Après le lobbyiste cigarettier de Thank You for Smoking, Jason Reitman, à qui l’on doit également Juno, renoue avec la figure qu’il affectionne tant de l’irrésistible salaud. Il magnifie même ce grand écart (irrésistible vs. salaud) en faisant incarner la figure d’un mercenaire du licenciement de masse par le séducteur ultime : George Clooney, l’homme qui boit du café comme Miles Davis jouait de la trompette : avec un indécent sens du cool. Licencier cool, voilà le talent de Ryan Bingham (Clooney, donc, aérien et jazzy), mis à profit par des patrons trop lâches pour faire le sale boulot eux-mêmes. Le type est capable entres autres ressources (toutes humaines) de vous faire avaler que votre licenciement est l’opportunité que vous attendiez (« certains en ont profité pour bâtir des empires » répète à l’envie le flingueur). Un job d’autant plus facile pour lui qu’il se plaît à vivre sans attache (il donne même des conférences sur le sujet), manière de ne jamais s’impliquer et de s’éviter d’avoir à se mettre à la place des autres. Il vit ainsi entre avions et hôtels 322 jours par an et le but de son existence est d’atteindre le chiffre aberrant de 10 millions de miles. Et forcément, le célibataire volant finit par tomber au bar d’un hôtel sur la femme de sa vie : la même que lui, mais « avec un vagin » dit-elle.

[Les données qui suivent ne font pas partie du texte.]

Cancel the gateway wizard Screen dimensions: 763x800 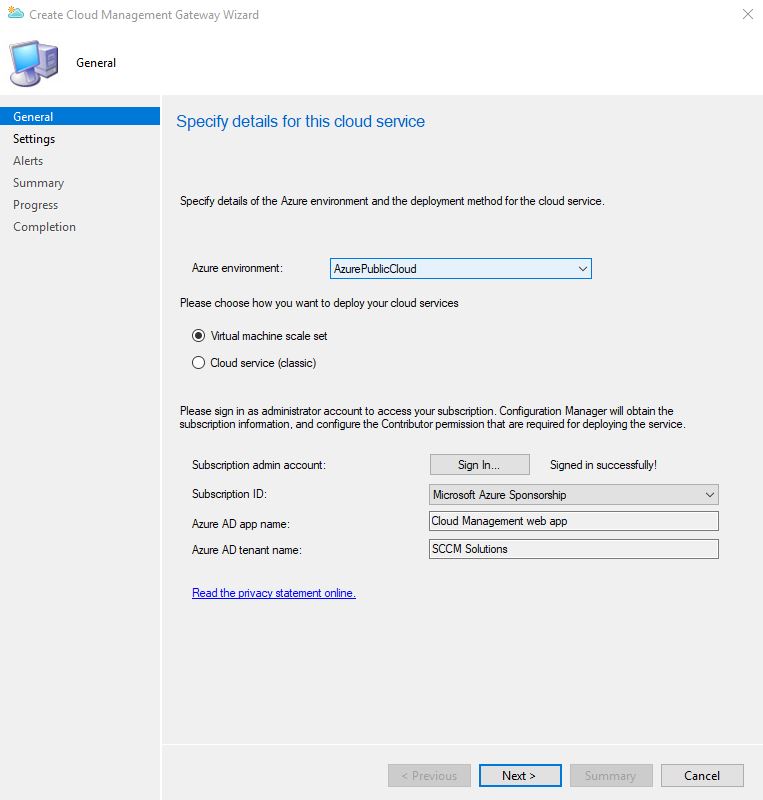[702, 775]
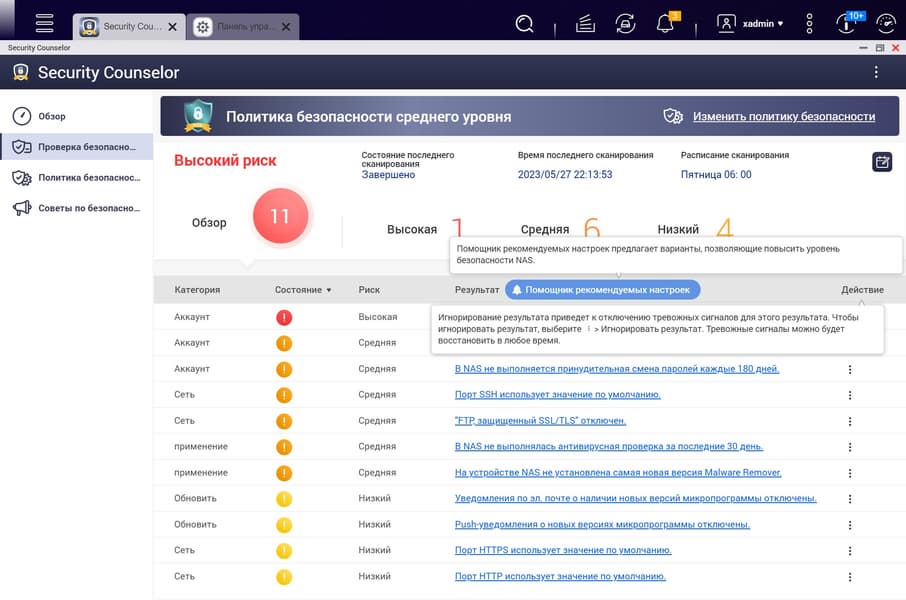The width and height of the screenshot is (906, 600).
Task: Click Изменить политику безопасности link
Action: (x=783, y=117)
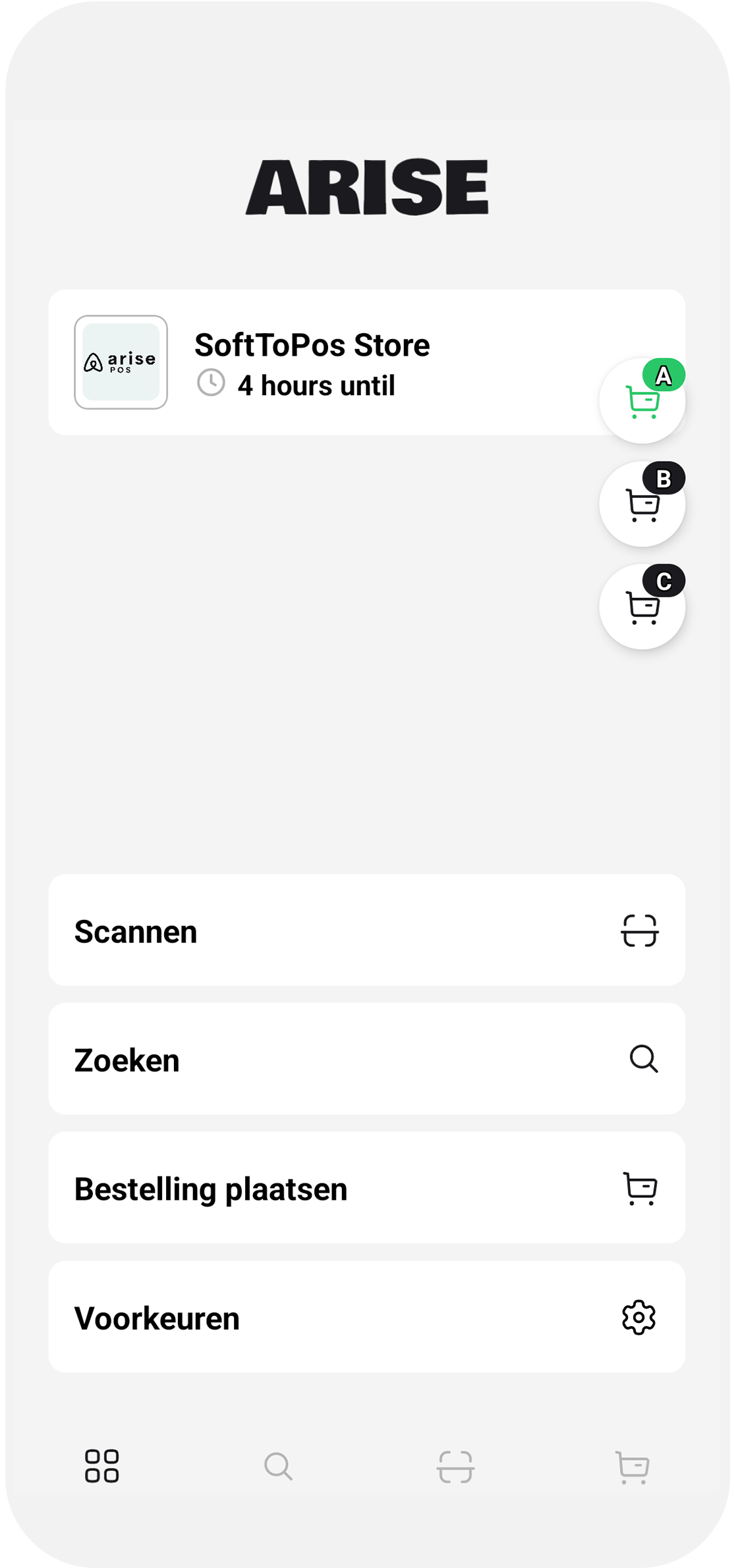
Task: Click the gear icon in Voorkeuren row
Action: tap(639, 1317)
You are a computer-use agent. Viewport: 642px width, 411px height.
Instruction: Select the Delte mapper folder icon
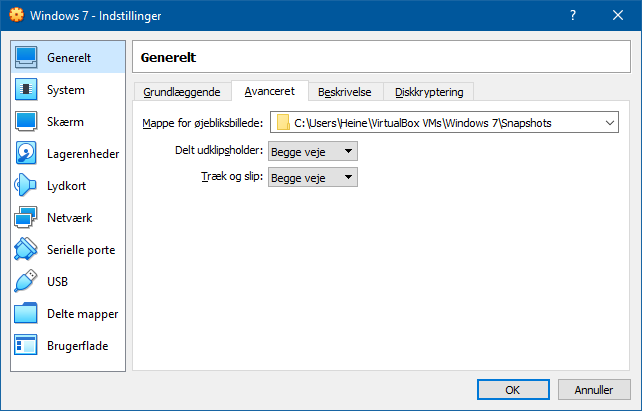point(26,313)
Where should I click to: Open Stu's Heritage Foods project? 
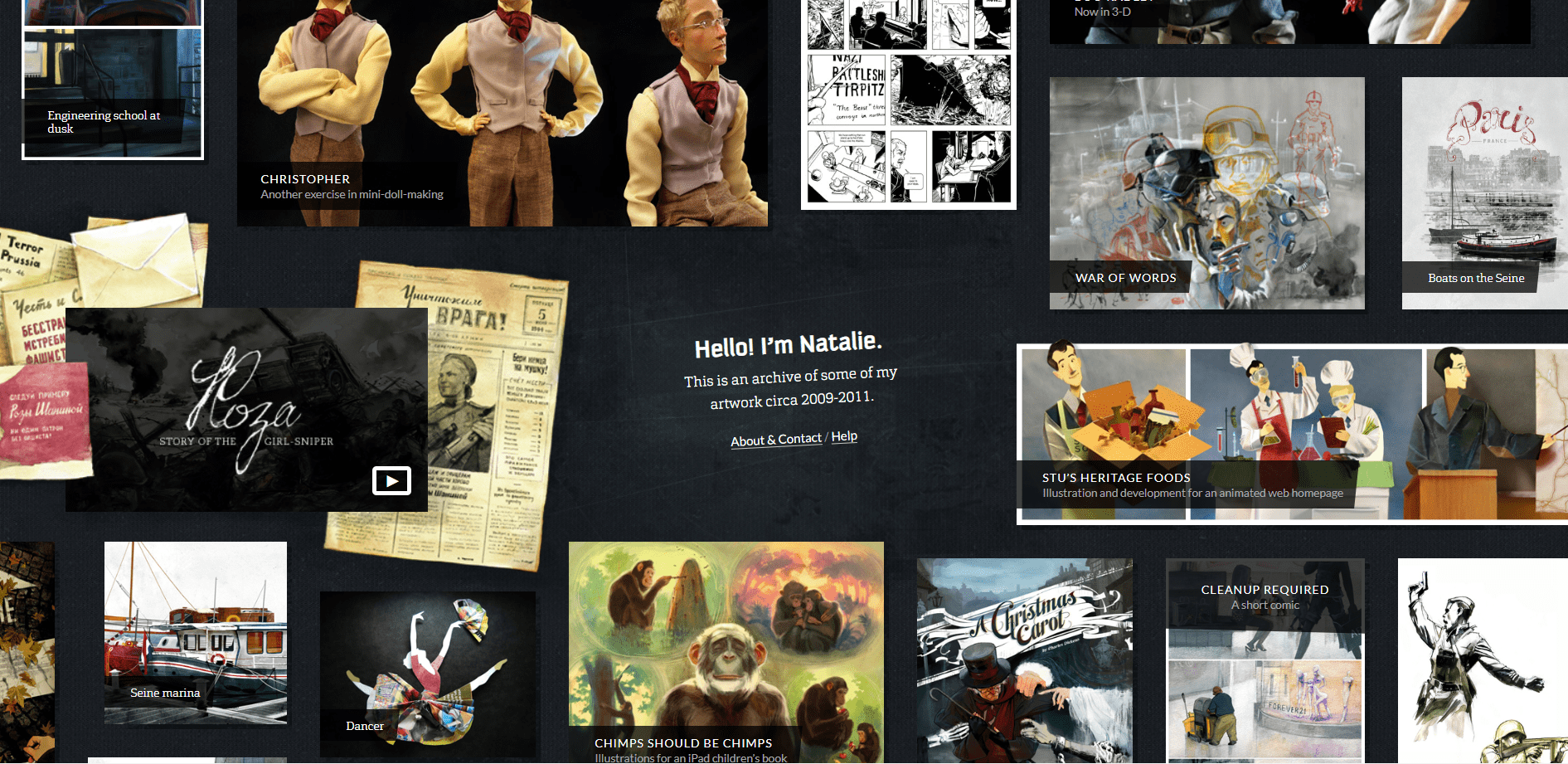[x=1291, y=433]
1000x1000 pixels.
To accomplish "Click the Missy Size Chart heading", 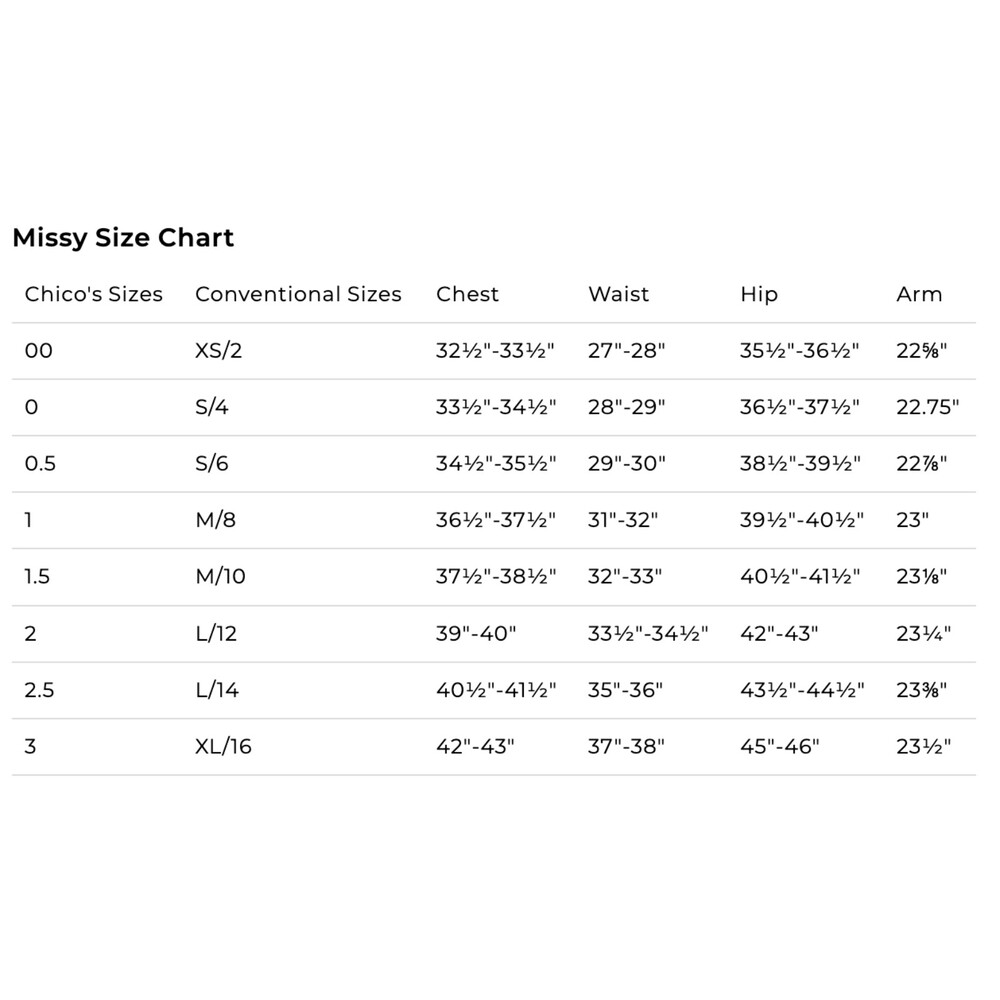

Cynique et libérée, on sent qu’elle a fait pleurer plus d’un marin (ou plus d’un steward) et M. Sans Attache succombe.
Realpolitik
Grâce, ou en dépit de ses qualités, et, Bingham s’en rendra compte tardivement, peut-être un peu malgré, la belle Alex est la porte d’entrée du célibataire vers la vraie vie (du moins celle qui ne se déroule pas dans les chambres d’hôtels ou à 10000 pieds d’altitude). La clé de cette porte, elle, sera la jeune Natalie, spécialiste des RH débutante, au cœur pas aussi dur qu’elle le voudrait, et à qui Bingham est chargé d’enseigner les ficelles du licenciement. Car face à la vacuité des profits irréels (symbolisée par la collection de Miles dont on ne fera rien, si ce n’est les avoir), juste en face, il y a la famille, les vrais gens (ceux qu’on licencie sans y penser) et les vraies valeurs qui vont avec (l’amour, la compassion). On pourrait donc s’attendre, comme ce serait le cas chez n’importe quel réalisateur de comédie américain, que, Bingham réveillé, tout finisse dans un déluge de bons sentiments où l’on se marie et l’on a beaucoup d’enfants dans un pavillon de banlieue sédentaire (et tant pis pour les Miles). Mais pas plus qu’il ne pouvait s’y résoudre dans Juno, ou le réel l’emportait, Reitman laisse son héros face au destin qu’il s’est choisi (on n’en dira pas plus) et à la réalité terre-à-terre de toute vie (même vécue dans les airs). C’est en ne se laissant pas happer par les habituelles tentations narratives que Reitman fait mouche à la manière d’un Capra nouveau genre, touché par la grâce amère de la realpolitik comme nouvelle politique des auteurs.